Dafür senkt Buchinger offenbar langfristig den Bluthochdruck. Bei den Hypertonikern unter den Bochumer Probanden war die Blutdrucksenkung durch das Fasten so stabil, dass sie auch ein halbes Jahr später noch zu beobachten war. Was man ja im Hinblick auf Krankheiten wie Schlaganfall und Herzinfarkt nicht hoch genug schätzen kann. Für die Erklärung dieses Effekts kommen laut Wiebelitz mehrere Modelle infrage. Eines davon: „Fasten könnte eingespielte fehlerhafte Regulationsmechanismen in der Blutdruckregulation durchbrechen und dadurch eine Art Neustart ermöglichen.“ Außerdem sei schon länger bekannt, dass es die Ausscheidung von Natrium anregt, das als eine der Hauptursachen von Hypertonie gilt.

Ob Fasten entgiftet bleibt dennoch fragwürdig

Ob Fasten allerdings, wie gerne behauptet wird, den Körper entgiftet, ist mehr als fragwürdig. Denn der nutzt seine Fettdepots nicht nur als wärmende Energiequelle, sondern auch als Speicher von Giften, die logischerweise wieder zurück in den Organismus gelangen, sofern die Depots abgespeckt werden.

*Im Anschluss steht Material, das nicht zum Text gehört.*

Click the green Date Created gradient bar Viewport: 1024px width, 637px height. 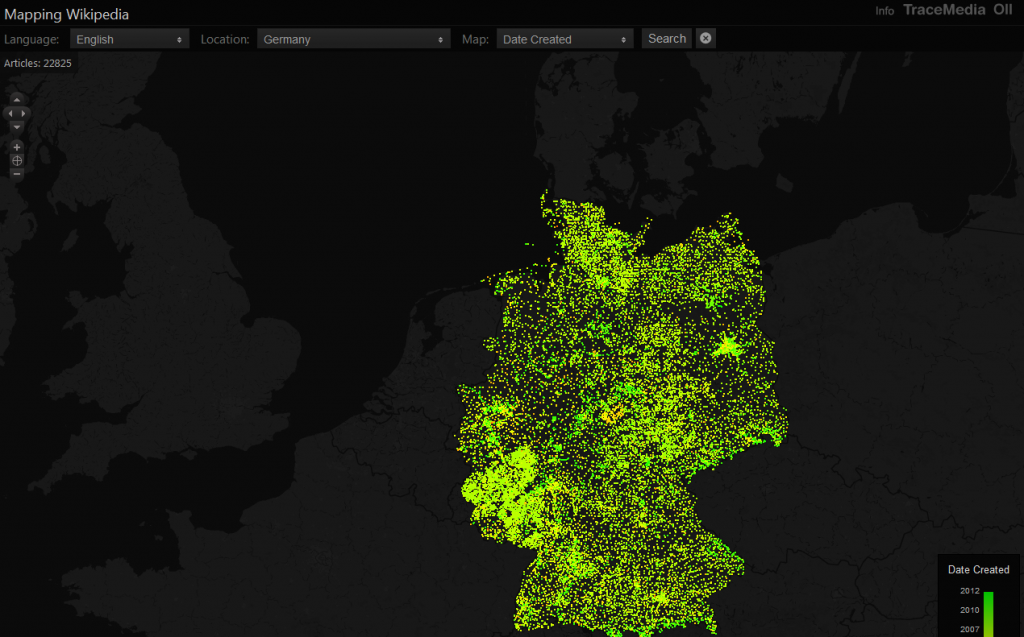tap(988, 613)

Ein Forscherteam der südkoreanischen Kyungpook National University ermittelte an fast 1100 Männern und Frauen, dass die besonders Diätfreudigen unter ihnen besonders viel DDT, Dioxin und den als Weichmacher bekannten Polychlorierten Biphenylen im Körper hatten. „Umgekehrt zeigten die Probanden, die an Körpergewicht zulegten, deutlich niedrigere Werte“, berichtet Studienleiter Duk-Hee Lee. Die Dicken können sich also freuen: Sie mögen zwar in besonderem Maße durch Krankheiten wie Diabetes und Infarkte gefährdet sein – doch dafür kursieren weitaus weniger Gifte in ihrem Körper.